The amount of tax Chevron paid was estimated to be $68 billion — 19 per cent of the headline number.

ACIL Allen noted that Chevron supplied the estimates of taxation revenue from the Gorgon and Wheatstone projects based on ACIL Allen’s price and exchange-rate forecasts.

For the two projects that will provide the vast share of Chevron Australia’s revenue, the tax was calculated by the recipient of the report, not the author.

ACIL Allen was asked whether the estimate of tax to be paid by Chevron in its report could be considered independent but it was not able to respond before publication.

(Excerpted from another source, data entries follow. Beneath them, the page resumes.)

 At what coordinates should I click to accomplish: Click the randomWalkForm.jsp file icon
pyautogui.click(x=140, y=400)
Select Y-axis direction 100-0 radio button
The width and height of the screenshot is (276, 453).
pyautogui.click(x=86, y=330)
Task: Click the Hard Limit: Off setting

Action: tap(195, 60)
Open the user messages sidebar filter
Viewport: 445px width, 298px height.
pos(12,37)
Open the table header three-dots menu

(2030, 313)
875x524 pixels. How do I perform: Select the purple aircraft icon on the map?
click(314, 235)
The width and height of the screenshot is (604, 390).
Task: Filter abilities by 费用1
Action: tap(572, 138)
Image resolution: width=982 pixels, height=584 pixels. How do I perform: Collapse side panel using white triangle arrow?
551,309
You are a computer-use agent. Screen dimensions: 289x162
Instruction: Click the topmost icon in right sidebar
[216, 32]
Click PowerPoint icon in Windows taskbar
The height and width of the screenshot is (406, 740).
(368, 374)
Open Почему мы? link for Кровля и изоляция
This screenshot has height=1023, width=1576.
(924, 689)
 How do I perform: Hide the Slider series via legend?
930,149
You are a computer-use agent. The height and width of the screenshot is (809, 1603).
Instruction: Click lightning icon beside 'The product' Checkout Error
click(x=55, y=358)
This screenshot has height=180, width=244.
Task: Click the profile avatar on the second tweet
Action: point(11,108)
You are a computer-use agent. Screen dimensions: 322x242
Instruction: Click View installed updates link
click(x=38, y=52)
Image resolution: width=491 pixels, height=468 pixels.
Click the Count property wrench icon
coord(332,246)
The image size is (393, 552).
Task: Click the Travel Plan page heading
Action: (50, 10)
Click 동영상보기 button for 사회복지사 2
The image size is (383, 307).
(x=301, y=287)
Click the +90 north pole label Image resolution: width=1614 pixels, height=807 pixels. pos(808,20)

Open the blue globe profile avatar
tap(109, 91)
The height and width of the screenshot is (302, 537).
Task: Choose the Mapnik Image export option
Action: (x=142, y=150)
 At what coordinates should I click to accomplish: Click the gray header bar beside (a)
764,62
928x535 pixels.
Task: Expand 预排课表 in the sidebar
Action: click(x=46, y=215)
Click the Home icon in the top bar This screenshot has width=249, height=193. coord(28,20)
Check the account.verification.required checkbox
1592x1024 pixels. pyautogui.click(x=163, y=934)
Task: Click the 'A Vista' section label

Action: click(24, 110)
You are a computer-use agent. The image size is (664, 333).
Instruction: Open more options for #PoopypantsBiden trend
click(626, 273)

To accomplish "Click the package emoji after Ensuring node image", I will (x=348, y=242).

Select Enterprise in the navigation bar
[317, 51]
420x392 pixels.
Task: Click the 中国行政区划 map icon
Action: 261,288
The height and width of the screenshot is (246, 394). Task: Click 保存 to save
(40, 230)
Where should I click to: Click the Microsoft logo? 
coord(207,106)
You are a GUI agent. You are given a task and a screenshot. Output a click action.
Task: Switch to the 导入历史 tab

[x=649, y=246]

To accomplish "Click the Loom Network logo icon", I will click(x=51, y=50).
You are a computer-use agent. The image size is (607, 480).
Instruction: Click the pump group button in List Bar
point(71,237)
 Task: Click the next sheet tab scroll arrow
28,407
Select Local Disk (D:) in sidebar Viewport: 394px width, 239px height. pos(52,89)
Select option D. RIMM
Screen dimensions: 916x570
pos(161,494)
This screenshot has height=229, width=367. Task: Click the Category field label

Chevron used the $338 billion tax estimate in a November 2015 media statement that said Chevron Australia “is testament to the sound working of the PRRT in attracting investment into Australia”.

What the statement did not say, but Chevron’s recent answers to the Senate committee have revealed, is that the government revenue estimates from the ACIL Allen report “did not include an estimation of PRRT”.

Therefore, Chevron supported its argument that PRRT is “designed to deliver substantial returns” with a “high 40 per cent tax rate” with analysis that predicted no PRRT payments from Chevron.

As well as selective assumptions in the Chevron analysis and a lack of clear independence in the ACIL Allen report, the predicted timing of the tax payments needs consideration.

The further out predicted revenue is, the greater the uncertainty that it will occur. It is also less useful to the Australian Government for two reasons.

Inflation will erode the purchasing power of the revenue, which was factored in by ACIL Allen but not in the Chevron analysis.

More importantly, the nation gets more utility out of a bridge or hospital built now than one built in a few decades.

The Chevron analysis predicted PRRT payments to start as late as the mid-2030s and finish in 2062.

Mr Hearne had a positive portrayal of the delayed payment in an opinion piece in a national newspaper in March.

“The PRRT should be viewed as a form of ‘Future Fund’, delivering large returns at a time in the future when Australia’s demographic challenges will be at their greatest,” he wrote.

However, a future fund would receive money now and invest it for future use.

Receiving first payment for gas over a decade after production starts is not a future fund, it is merely delayed (and uncertain) payment for goods provided.

No other industry in Australia gets that deal from their suppliers.